Aufgabenstellung -
Zähle, wie viele Zeilen der folgenden Daten die Zeichenfolge "tick" enthalten, und gib nur diese Zahl an. Achte dabei auf Groß- und Kleinschreibung.

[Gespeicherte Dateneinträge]
_ _ _ _ _
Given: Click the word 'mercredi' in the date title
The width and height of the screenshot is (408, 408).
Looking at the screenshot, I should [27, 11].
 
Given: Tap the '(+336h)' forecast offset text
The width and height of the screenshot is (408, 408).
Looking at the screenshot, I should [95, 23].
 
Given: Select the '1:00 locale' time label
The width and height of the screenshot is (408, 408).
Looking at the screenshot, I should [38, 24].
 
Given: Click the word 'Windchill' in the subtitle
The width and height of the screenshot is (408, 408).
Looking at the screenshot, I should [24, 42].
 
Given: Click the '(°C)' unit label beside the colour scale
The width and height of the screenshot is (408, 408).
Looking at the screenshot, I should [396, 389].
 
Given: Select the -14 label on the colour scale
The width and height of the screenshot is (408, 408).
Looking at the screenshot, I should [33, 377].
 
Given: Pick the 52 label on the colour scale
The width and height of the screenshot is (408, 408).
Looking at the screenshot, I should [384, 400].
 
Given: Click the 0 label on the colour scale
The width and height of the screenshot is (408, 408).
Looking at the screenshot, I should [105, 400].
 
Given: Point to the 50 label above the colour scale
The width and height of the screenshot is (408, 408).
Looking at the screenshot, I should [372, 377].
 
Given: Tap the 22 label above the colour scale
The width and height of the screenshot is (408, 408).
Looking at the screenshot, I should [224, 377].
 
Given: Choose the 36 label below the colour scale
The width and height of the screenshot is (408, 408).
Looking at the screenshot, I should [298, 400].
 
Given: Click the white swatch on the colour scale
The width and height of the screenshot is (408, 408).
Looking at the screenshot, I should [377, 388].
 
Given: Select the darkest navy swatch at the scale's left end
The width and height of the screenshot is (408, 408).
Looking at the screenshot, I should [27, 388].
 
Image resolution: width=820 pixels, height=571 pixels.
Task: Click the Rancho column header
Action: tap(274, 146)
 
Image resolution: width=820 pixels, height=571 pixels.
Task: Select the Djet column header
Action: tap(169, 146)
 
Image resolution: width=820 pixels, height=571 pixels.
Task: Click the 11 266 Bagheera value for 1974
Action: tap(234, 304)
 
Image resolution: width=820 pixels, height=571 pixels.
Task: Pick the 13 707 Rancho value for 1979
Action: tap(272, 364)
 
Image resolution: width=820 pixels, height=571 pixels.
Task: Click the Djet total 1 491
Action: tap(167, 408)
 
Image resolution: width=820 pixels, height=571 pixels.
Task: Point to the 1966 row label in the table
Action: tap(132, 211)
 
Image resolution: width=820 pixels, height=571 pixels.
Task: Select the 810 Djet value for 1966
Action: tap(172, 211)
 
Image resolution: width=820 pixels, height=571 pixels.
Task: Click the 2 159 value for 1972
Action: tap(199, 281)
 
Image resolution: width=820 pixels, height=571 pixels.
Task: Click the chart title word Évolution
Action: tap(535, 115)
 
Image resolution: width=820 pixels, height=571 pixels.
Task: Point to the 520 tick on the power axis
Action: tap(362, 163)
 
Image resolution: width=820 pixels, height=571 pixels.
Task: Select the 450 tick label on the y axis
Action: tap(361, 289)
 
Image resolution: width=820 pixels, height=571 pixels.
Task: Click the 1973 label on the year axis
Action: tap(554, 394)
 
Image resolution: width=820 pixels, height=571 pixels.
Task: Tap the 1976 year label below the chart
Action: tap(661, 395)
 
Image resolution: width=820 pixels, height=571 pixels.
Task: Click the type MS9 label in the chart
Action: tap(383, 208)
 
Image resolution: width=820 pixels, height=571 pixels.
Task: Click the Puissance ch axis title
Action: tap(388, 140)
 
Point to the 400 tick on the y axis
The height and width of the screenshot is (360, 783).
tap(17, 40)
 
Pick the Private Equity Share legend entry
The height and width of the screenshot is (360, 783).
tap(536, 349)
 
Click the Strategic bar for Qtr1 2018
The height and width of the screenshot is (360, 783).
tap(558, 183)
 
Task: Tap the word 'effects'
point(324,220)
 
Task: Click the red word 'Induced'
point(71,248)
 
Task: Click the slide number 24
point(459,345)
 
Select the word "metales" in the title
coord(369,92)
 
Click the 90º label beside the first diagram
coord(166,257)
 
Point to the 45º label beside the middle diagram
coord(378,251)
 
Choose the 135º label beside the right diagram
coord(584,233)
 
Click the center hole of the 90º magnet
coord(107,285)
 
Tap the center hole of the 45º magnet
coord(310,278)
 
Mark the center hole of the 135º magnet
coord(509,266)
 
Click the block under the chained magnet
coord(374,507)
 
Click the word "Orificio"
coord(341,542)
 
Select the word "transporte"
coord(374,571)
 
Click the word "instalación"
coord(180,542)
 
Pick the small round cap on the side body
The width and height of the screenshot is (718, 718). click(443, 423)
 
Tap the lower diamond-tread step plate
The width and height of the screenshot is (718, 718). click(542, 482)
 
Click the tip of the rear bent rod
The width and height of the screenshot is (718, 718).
_ _ _ _ _
Gelöste Aufgabe -
3